Liang Zeyue, an overseas study consultant, told the Global Times that QS rankings are important for Chinese students in seeking employment after graduation.

"Residency policies and companies' needs in China can determine the student enrollment rates for oversea universities," said Liang. The residency policies for Shanghai state that the graduate university must be within the QS top 500, and some government departments may have an even higher standard of QS top 200, said Liang.

Li Chen, founder of an overseas study consultant business in Yinchuan, Northwest China's Ningxia Hui Autonomous Region, said that the methodology for QS rankings has six indicators: academic peer review, faculty/student ratio, citations per faculty, employer reputation, international student ratio and international staff ratio.

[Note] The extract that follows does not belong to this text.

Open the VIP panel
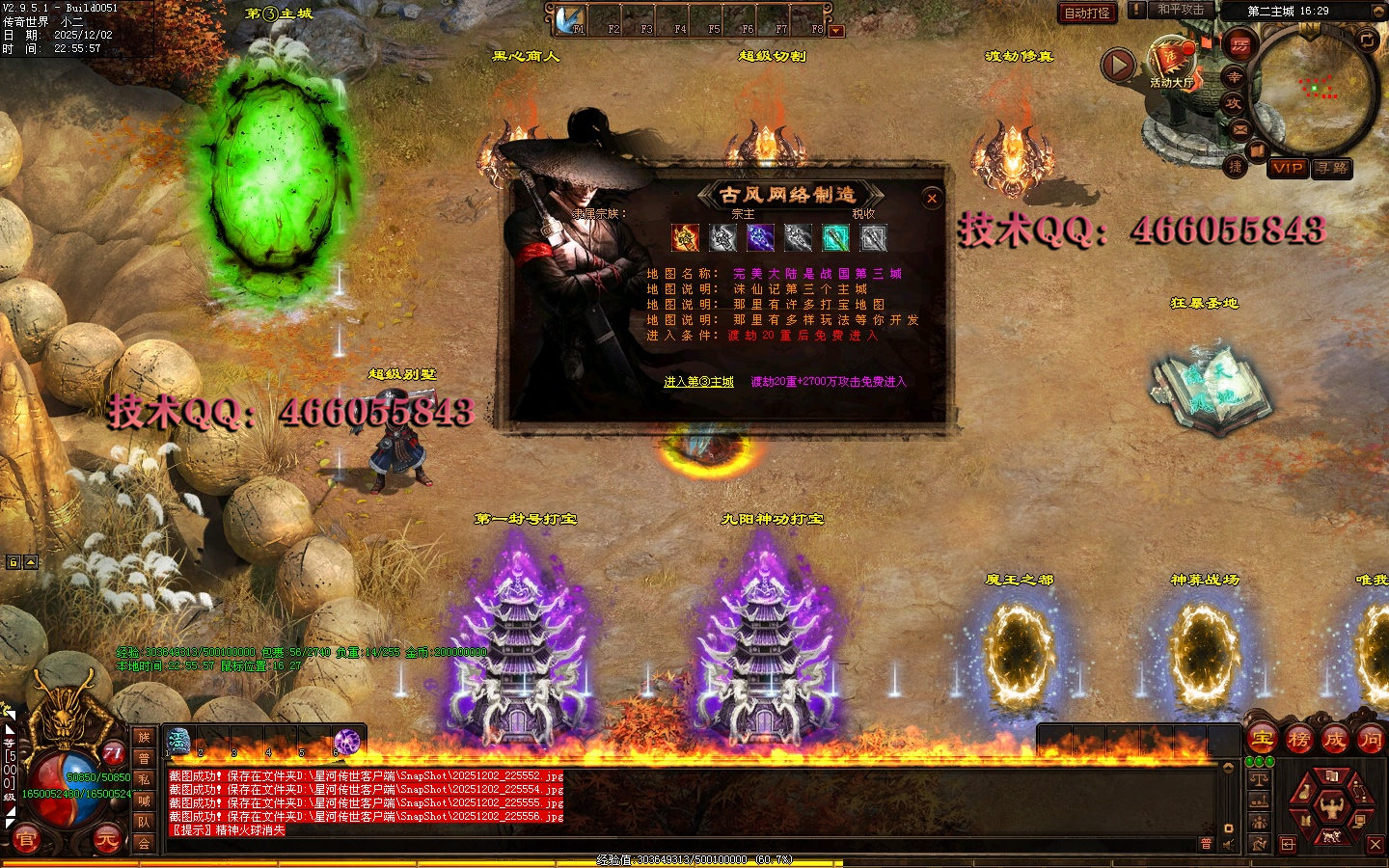The image size is (1389, 868). click(1288, 168)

"The lack of Chinese students may directly affect the indicators for the international student and staff ratios, which account for 10 percent in total," said Li. She said that universities like UQ, MONASH and UWA — which are relatively low in the rankings — may fall out of the top 100. The top three universities (ANU, USYD and UofMELB) may still be ranked in the top 100. 

In June 2020, the Chinese Ministry of Education warned students not to study in Australia due to the uncontrolled COVID-19 pandemic and ongoing problems surrounding racial prejudice. Liang said many Chinese students and their parents have to consider the pandemic and the problem of racism when choosing an overseas study destination.

"Universities in Australia have an advantage, which is that their requirements are typically lower than universities in the UK or the US, but they still have high QS rankings," said Li. The number of students who went to study in Australia last year handled by her company declined by 20-30 percent.

Bo Qian, a Chinese student studying in the UK for a master's degree, told the Global Times that most Australian universities only offer master's degree programs that take at least three semesters. "The one-year programs of UK universities are the most attractive point for me," said Bo.

Bo said that if she had chosen to study in Australia in 2020, Australian diplomatic issues and local social problems would have troubled her a lot.